UA students from the College of Architecture and Landscape Architecture and the College of Engineering will design, build, and operate an energy-efficient, fully solar-powered home for the competition.
Scheduled to be held on the National Mall in Washington, D.C., in 2009, the Solar Decathlon is a project of the U.S. Department of Energy. It will bring together teams from the U.S., Canada, and Germany.
Using energy-efficient technology, the students will demonstrate that homes powered entirely by the sun do not have to sacrifice the modern comforts and aesthetics Americans are used to. Each Solar Decathlon house must produce enough electricity to power lights and electronics, and enough hot water for cooking, washing clothes, and doing dishes. The home also must produce enough surplus energy to power an electric car.

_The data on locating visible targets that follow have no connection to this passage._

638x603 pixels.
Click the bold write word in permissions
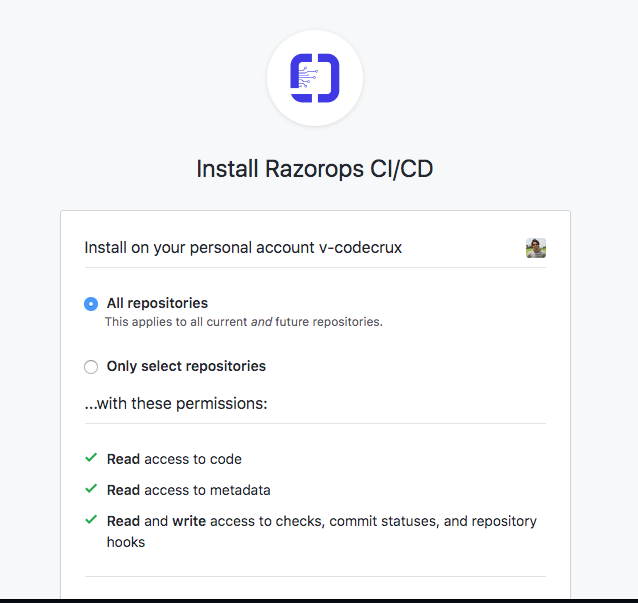(189, 521)
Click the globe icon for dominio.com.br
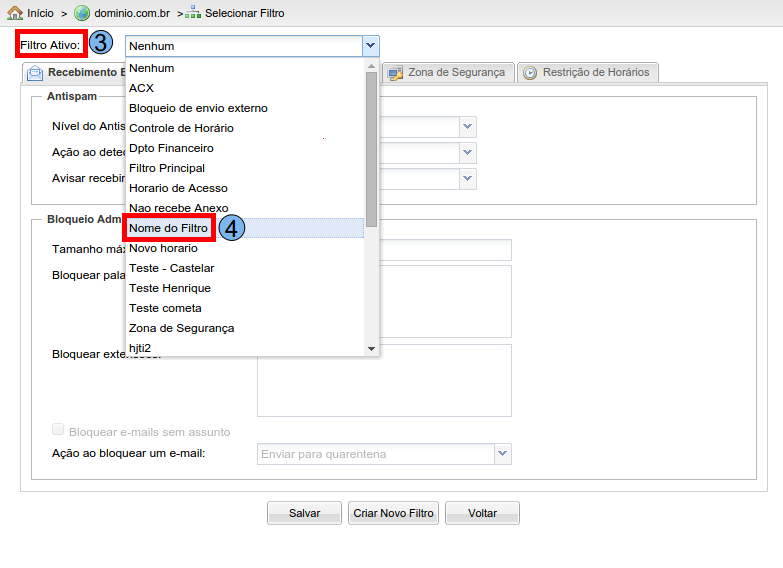 (82, 13)
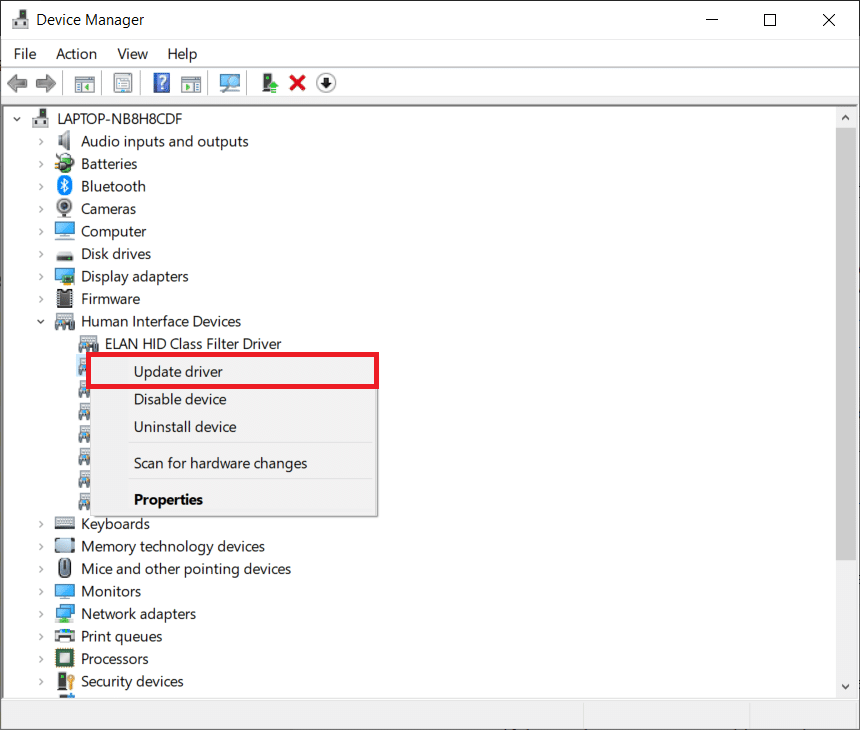
Task: Open the View menu
Action: [132, 54]
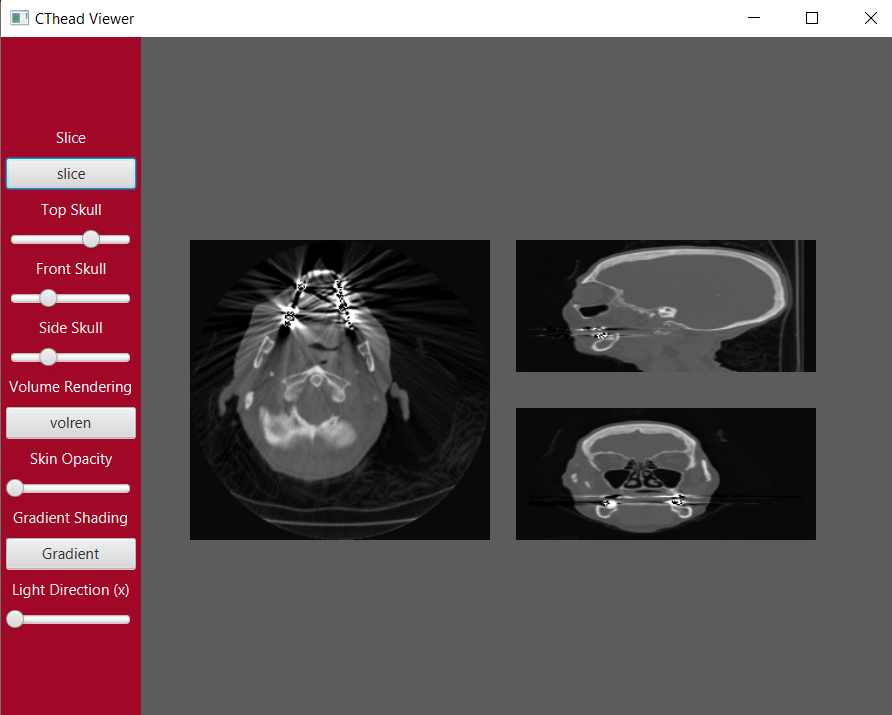The height and width of the screenshot is (715, 892).
Task: Click the large axial CT head view
Action: click(339, 389)

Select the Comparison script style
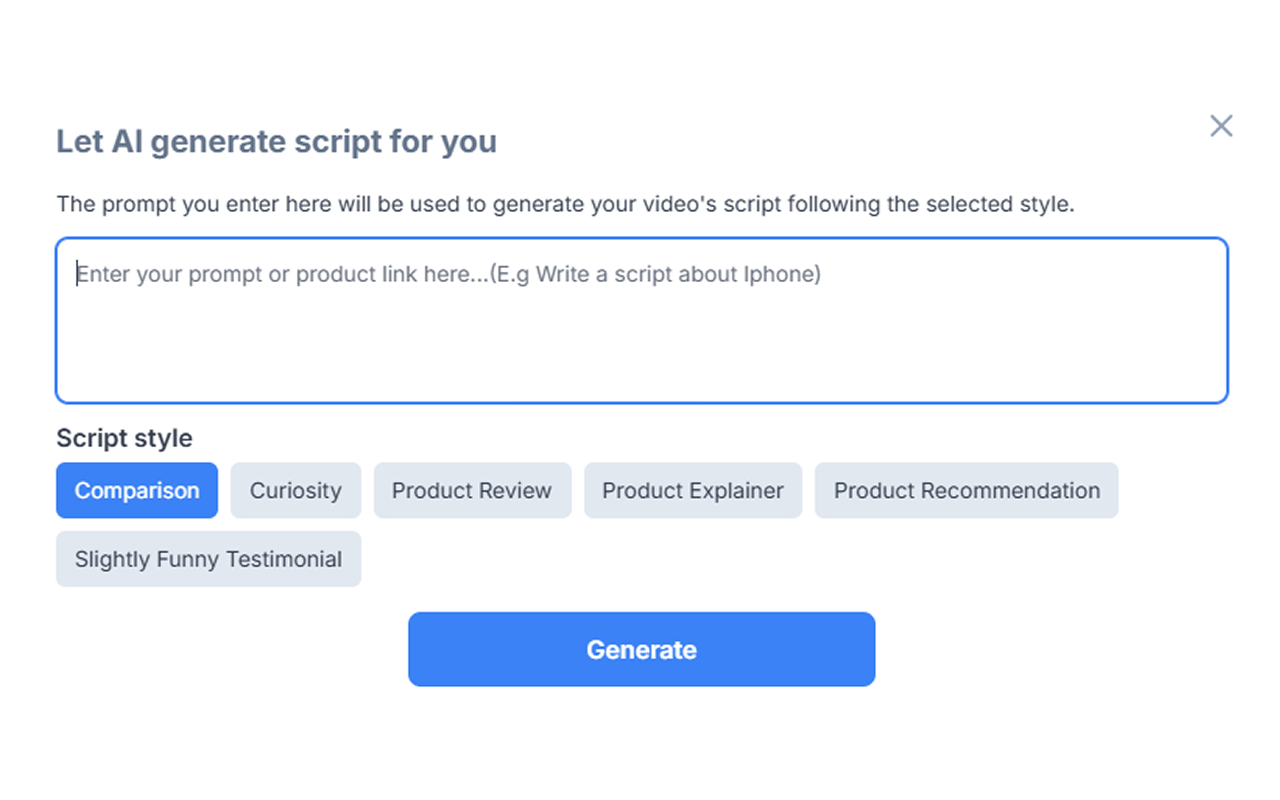[137, 491]
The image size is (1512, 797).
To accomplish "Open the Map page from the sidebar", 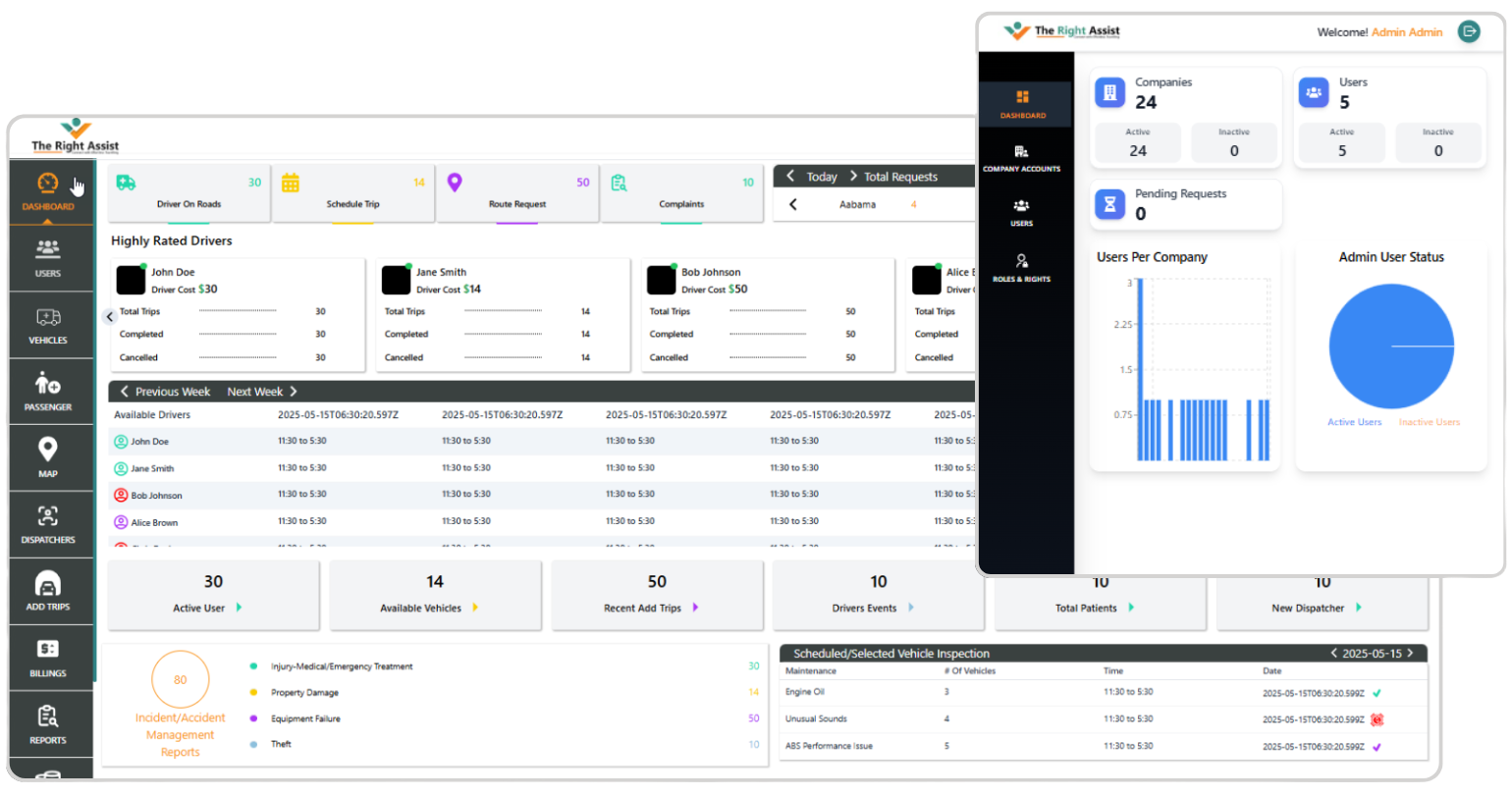I will click(x=48, y=458).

The UA’s team is led by faculty advisors Dale Clifford and Jason Vollen, assistant professors in the College of Architecture and Landscape Architecture, and Joseph Simmons, head of the Department of Materials Science and Engineering in the College of Engineering. Students from architecture, materials science, and biosystems engineering also will serve as project leaders.
“We saw this as an opportunity to develop a collaborative effort between emerging materials technologies, urban design, materials science, and the College of Agriculture and Life Sciences,” Clifford says. “We hope it will redefine the process of design from the ground up.”

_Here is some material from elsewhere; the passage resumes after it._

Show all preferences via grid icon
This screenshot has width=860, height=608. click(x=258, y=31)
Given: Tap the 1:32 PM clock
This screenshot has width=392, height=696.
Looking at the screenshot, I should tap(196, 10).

Students began working on the project in an architectural studio class during the spring 2008 semester. More than 20 courses over the next two years will feature a Solar Decathlon element, with students asked to help design, develop, market, and construct the house.
Each Solar Decathlon team, including the UA, receives $100,000 from the U.S. Department of Energy for development expenses. The Arizona Research Institute for Solar Energy, AzRISE, has matched the contribution to the UA team.
Sun and Fun for the Student Solar Racing Team
The 2008 UA solar racing team finished in 10th place in a 2,400-mile race from Plano, Texas, to Calgary, Alberta, Canada. The car was fueled only by the sunlight it gathered with its photovoltaic cells.
The UA finished the final stretch of the race against 15 teams, racing 180 miles from Medicine Hat, Alberta, to the finish line in Calgary. The previous leg — 299 miles from Regina, Saskatchewan, to Medicine Hat — was the longest of the race and truly tested the team and the car, Drifter 2.0.
The weather forecast was mostly sunny for the last leg of the race. Team member and honors student Arshed Al-Obeidi was upbeat about the team’s performance. “We decided to take advantage of the ideal conditions and run hard and fast.”
Nevertheless, as member Wei-Ren Ng wrote in the team blog, “Our battery pack could not hold its potential in the extreme terrain going up the Rockies toward Medicine Hat.”
More than 30,000 solar race fans gathered to welcome the teams at the finish line.
Twenty-four solar teams hoped to race, but the UA was one of only 15 teams that qualified to compete after passing a series of inspections.
To watch a video about solar car racing at the UA, visit http://uanews.org/node/20417.
UA Professors and Students Set Up
PV Monitoring in TEP’s Solar
Research Test Yard
Alex Cronin, UA associate professor of physics, the College of Optical Sciences, and Tucson Electric Power (TEP), have established a computer-controlled data logging system at TEP’s solar test yard. Results from data analysis will be used to inform utility companies, homeowners, photovoltaic (PV) panel installers, and other researchers about the performance of PV systems in the Arizona environment. More than 600 PV modules, from 20 different manufacturers, are operating at the TEP solar test yard, with 23 inverters in strings similar to residential systems. Cronin is working with students to install sensors for DC current, DC voltage, and AC power produced by each string of panels. The temperature of each type of panel, the air temperature, wind velocity, direct and diffuse solar irradiation, and the spectral content of the irradiation are being measured.
The UA team, including Cronin and professors Bill Conant and Ray Kostuk, is coordinated by the Arizona Research Institute for Solar Energy (AzRISE).